"One need not be a chamber to be haunted, One need not be a house. The brain has corridors surpassing material place". -Emily Dickinson What haunts you?
I hold on to things in my mind and replay them over and over. I don't know why I do this I could seriously drive myself crazy. The things that haunt me are the the things that I can not change . The losses that have forever changed who I am. These are the things that I hold close to my heart, and the things that have been the worse and most heartbreaking days of my life. I actually, have several of these events in my life. As I am sure many of you do. Life happens and with it death, illness, tragedy, mistakes.
Death , when you lose someone that was as much a part of you as the very breath you take. The unimaginable hole that is left in your heart , in your life. The sadness that is in your soul and your families. This haunts me.
When you see someone you love suffer and struggle as they die. When your heartbreaks every painful breath they take. When the rest of the family completely falls a part after the loss . This haunts me.

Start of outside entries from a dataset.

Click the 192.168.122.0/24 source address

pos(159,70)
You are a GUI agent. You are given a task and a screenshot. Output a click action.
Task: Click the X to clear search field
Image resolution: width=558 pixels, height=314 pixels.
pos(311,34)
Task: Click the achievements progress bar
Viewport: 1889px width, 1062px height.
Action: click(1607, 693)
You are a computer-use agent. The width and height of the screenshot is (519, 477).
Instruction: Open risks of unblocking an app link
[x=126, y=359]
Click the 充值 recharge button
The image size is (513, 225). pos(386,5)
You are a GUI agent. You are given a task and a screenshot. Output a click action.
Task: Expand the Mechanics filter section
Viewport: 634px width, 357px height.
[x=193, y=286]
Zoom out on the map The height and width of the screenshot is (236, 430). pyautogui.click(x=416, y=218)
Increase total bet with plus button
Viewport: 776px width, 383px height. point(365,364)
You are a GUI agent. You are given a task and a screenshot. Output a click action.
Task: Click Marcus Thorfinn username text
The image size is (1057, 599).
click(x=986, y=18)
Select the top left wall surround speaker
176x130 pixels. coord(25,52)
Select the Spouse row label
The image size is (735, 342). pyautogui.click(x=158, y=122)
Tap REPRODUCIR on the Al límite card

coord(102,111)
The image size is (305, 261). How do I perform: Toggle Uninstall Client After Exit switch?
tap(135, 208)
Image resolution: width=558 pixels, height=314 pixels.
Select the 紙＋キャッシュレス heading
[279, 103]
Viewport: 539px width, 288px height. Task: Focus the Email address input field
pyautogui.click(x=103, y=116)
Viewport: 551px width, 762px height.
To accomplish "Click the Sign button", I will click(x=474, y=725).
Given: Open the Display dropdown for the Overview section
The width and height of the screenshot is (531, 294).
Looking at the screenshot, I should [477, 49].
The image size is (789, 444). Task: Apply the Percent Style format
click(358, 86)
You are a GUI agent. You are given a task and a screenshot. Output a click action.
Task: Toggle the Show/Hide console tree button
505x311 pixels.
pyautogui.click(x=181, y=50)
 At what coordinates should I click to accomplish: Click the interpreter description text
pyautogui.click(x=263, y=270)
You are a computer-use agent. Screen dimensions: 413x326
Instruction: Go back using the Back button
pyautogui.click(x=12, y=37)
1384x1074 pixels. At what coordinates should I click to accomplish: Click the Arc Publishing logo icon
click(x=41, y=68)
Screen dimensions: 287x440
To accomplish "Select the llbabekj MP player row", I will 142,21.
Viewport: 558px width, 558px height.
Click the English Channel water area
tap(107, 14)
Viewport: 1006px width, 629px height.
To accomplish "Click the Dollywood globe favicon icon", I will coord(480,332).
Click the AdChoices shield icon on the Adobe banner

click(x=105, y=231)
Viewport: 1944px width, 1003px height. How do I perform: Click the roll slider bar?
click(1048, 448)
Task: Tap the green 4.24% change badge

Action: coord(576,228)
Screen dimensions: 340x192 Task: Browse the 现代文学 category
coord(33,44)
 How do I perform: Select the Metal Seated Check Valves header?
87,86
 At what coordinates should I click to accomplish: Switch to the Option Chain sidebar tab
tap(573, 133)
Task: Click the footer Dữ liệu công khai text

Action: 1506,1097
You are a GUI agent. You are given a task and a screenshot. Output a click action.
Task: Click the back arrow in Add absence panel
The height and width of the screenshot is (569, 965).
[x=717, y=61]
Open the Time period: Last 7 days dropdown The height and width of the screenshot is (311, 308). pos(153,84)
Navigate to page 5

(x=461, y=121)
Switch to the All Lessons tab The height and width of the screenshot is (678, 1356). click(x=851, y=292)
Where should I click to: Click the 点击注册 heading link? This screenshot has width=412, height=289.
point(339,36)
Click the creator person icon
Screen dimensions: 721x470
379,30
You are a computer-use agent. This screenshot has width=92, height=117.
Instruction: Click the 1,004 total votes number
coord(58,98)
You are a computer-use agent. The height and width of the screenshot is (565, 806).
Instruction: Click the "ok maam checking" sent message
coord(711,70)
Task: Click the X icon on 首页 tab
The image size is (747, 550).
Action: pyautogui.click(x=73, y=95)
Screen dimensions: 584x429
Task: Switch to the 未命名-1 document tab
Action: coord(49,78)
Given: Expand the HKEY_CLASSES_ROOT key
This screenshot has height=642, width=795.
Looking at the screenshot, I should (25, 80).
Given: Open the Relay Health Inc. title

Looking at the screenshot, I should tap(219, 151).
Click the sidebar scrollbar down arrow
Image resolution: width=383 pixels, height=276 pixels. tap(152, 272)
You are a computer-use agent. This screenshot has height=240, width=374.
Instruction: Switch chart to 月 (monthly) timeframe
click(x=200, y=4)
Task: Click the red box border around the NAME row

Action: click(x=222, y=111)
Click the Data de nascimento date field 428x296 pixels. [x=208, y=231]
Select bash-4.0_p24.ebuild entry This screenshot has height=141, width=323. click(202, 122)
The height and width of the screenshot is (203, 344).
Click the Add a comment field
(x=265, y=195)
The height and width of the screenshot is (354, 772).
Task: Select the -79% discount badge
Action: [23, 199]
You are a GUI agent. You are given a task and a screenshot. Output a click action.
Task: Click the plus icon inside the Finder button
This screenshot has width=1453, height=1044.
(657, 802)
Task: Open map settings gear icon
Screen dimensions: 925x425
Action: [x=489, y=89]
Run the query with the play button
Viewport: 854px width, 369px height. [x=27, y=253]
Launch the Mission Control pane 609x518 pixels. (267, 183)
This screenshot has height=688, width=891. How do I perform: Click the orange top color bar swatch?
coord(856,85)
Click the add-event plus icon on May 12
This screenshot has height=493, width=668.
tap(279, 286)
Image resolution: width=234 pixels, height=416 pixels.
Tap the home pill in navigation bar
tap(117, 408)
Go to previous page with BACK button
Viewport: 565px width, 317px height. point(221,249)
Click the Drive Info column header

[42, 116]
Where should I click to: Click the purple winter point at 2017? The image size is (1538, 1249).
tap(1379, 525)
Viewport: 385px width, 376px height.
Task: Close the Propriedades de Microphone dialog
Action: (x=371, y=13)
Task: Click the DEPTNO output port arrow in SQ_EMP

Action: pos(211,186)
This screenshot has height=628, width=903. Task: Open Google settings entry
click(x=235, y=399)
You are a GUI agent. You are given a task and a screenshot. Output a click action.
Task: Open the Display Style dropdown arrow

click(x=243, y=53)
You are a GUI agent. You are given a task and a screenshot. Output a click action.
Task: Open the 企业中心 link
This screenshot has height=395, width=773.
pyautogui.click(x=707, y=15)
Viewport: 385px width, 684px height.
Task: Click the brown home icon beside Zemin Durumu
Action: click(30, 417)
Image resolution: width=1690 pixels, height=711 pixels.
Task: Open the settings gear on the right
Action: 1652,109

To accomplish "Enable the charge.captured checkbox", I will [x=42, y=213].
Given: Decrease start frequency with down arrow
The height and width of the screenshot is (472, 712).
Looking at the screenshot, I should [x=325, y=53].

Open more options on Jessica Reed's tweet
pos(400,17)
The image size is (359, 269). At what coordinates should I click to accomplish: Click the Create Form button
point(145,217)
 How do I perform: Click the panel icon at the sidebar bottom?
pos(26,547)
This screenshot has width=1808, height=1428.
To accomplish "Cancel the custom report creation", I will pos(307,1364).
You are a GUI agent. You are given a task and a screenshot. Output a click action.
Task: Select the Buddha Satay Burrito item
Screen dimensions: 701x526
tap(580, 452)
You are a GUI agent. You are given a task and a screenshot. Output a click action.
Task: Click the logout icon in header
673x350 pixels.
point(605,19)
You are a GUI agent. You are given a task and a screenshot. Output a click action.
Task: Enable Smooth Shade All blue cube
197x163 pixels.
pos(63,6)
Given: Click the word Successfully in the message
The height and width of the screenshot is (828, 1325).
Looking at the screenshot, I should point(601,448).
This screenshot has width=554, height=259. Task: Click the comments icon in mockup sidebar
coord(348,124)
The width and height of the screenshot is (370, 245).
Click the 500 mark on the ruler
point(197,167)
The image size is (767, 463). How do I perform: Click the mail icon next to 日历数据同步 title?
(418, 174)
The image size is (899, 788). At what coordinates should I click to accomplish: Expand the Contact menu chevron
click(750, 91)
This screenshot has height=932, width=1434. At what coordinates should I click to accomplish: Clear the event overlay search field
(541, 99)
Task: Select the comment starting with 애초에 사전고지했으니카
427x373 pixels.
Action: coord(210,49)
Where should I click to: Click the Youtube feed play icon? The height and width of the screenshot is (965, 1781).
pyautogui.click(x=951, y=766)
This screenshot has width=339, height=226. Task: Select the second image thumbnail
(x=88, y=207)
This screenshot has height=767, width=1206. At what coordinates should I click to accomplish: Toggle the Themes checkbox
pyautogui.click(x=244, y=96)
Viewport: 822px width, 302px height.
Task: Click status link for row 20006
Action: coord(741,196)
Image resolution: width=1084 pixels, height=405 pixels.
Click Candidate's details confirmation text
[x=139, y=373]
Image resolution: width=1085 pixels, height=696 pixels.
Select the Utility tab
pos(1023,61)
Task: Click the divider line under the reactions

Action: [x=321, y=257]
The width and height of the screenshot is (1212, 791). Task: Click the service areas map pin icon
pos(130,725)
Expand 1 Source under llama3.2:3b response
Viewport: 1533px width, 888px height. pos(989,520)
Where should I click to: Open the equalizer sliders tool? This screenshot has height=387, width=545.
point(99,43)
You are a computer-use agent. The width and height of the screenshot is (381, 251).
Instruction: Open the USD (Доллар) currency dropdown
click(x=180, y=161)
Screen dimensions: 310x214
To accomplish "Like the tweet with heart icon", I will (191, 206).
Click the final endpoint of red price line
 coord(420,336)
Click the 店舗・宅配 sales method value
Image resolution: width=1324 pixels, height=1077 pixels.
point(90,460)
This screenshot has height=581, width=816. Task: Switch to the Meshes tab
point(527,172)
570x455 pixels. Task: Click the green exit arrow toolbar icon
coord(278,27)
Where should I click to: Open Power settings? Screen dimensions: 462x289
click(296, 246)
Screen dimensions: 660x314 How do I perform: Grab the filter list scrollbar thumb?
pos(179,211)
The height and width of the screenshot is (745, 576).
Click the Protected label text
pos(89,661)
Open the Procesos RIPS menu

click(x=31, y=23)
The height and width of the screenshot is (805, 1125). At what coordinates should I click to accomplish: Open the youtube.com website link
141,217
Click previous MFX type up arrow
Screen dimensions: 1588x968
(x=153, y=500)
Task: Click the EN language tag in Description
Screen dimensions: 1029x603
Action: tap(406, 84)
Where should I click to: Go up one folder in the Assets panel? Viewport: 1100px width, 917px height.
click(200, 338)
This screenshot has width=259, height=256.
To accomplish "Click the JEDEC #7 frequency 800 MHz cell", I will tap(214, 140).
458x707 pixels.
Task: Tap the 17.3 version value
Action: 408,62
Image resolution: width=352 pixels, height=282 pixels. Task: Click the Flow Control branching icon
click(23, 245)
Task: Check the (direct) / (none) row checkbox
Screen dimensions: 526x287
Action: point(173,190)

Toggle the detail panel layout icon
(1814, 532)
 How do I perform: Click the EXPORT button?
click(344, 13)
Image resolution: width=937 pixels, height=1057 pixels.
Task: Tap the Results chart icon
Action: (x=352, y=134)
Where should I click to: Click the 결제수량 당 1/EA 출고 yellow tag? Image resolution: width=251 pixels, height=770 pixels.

Fear...most definitely haunts me. What kind of fear? The fear of being sick, the fear of fighting, the fear of not being here when they need me, the fear of something happening to one of them, the fear of not being that person they need to be. These things haunt me.
Haunted I may be, but these are also the things that made me me. That taught me empathy, sympathy, humility, and unquestionable love. These are the things that have made me a better person. With every breath I take I remember that life is short. Love the ones you love and let them know every day you love them.